第三百八十六話 マリー・エドワーズは『ラブリーチェリーの種』の鑑定情報を知る
「マリーちゃん。『ラブリーチェリーの種』の鑑定情報よ。どうぞ」
マギーは自分の白い皮の手帳に記載されていた『ラブリーチェリーの種』の鑑定情報を書き写したものを手帳から切り離してマリーに差し出す。
「ありがとうございます。マギーさん」
マリーはマギーから紙を受け取り、お礼を言った。
それから渡された紙に『ラブリーチェリーの種』の鑑定情報が書き写されていることを確認して、アイテムボックスから取り出した『ラブリーチェリー』2房をマギーに差し出す。
「2房も貰っちゃっていいの?」
「ぜひ貰ってくださいっ」
「わんわんっ」
マリーの言葉に真珠も力強く肯く。
マギーが金貨1枚で買った『ラブリーチェリーの種』は、実は売値が銀貨5枚でしかないことをマギーに言えないマリーと真珠を許してほしい。

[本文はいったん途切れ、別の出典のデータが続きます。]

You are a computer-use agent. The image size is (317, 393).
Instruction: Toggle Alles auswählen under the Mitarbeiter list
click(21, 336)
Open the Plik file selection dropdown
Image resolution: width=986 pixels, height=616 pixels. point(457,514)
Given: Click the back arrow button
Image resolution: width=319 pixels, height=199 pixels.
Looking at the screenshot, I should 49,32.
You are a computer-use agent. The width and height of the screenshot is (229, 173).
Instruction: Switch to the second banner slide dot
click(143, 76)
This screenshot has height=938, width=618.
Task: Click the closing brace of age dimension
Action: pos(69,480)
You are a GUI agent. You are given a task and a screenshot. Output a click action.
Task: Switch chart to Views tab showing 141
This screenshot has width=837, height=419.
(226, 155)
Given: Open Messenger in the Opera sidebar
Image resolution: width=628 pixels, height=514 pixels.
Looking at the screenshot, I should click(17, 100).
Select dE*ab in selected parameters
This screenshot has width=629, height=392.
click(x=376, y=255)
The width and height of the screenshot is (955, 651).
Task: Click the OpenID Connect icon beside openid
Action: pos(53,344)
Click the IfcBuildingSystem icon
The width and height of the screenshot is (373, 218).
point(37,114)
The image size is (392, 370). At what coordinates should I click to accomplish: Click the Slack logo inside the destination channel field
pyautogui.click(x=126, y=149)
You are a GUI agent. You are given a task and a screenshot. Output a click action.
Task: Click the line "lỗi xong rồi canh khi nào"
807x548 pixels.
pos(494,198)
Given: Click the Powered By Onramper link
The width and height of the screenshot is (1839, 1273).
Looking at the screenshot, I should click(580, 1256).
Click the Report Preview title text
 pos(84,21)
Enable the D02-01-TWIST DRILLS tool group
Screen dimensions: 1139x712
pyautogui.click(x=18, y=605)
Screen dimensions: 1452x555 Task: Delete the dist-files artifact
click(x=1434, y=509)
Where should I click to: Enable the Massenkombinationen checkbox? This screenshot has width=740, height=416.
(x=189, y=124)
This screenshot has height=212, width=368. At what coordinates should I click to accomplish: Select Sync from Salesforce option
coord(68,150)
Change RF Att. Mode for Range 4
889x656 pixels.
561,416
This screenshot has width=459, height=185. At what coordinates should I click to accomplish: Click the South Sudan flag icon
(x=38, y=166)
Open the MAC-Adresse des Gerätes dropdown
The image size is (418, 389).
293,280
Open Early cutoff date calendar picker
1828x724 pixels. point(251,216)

「ありがとう!! じゃあ、情報屋に『ラブリーチェリー』の鑑定をお願いしようかな」
「マギーさんっ。私、『ラブリーチェリー』の鑑定情報を持ってます……っ」
マリーはこれ以上、目の前でマギーが情報屋にぼったくられる姿を見たくなくて言う。
「本当? じゃあ、マリーちゃんから『ラブリーチェリー』の鑑定情報を買うわ。情報屋よりマリーちゃんにお金を払いたいし」
「あの、別にお金とかいらないですよ。マギーさんは私と真珠に何回も無料で『ウィンドウォール・キューブ』を使ってくれたし……」
マリーの言葉に真珠も首を縦に振る。
「そんなの当然じゃない。マリーちゃんと真珠くんは私のフレンドだし、一緒にパーティーを組んでいたんだもの」
「当然じゃないですよっ。だって私、今日『ウィンドウォール・キューブ』を使ってもらったら銀貨1枚払わなくちゃいけないところだったんですっ」
「わんわんっ」
マリーの言葉に真珠も肯く。
『ウィンドウォール・キューブ』でお金を要求するロアーノは優しくない!!
『ウィンドウォール・キューブ』でお金を要求しないマギーは優しい!!
マリーはアイテムボックスから『ラブリーチェリー』の鑑定情報が記載された紙を取り出してマギーに差し出す。
「だから『ラブリーチェリー』の鑑定情報をどうぞっ。でも、私は書く物も紙も持ってないのでマギーさん自身に鑑定情報を書き写してもらわないとけないんですけど……」
「そんなこと気にしないで。じゃあ、手帳に『ラブリーチェリー』の鑑定情報を書き写すわね」
マギーはマリーから『ラブリーチェリー』の鑑定情報が記載された紙を受け取って微笑む。
マギーに『ラブリーチェリー』の鑑定情報が記載された紙を渡し終えたマリーはマギーから受け取った『ラブリーチェリーの種』の鑑定情報が書き写された紙を、真珠にもわかるように読み上げた。
「ラブリーチェリーの種。アイテム/Cランク。甘酸っぱくておいしいさくらんぼの種。地面に植えるとラブリーチェリーの芽が出ることがある」
『地面に植えるとラブリーチェリーの芽が出ることがある』という記載に注目したマリーは『ラブリーチェリーの種』を『銀のうさぎ亭』の庭に埋めてみようかと思い立つ。
やりたいことがいっぱいあって、でも、クエストも進めたい。
「そうだっ。クエスト……っ」
「わんっ」
マリーと真珠はマギーとお喋りをしてまったりモードに入ってすっかり忘れていたが、マリーは時間制限があるクエストを抱えていて、その情報を情報屋に売ろうと思っていたのだ。
マリーは『ラブリーチェリーの種』の鑑定情報が書き写された紙をアイテムボックスに収納し、情報屋に向き直った。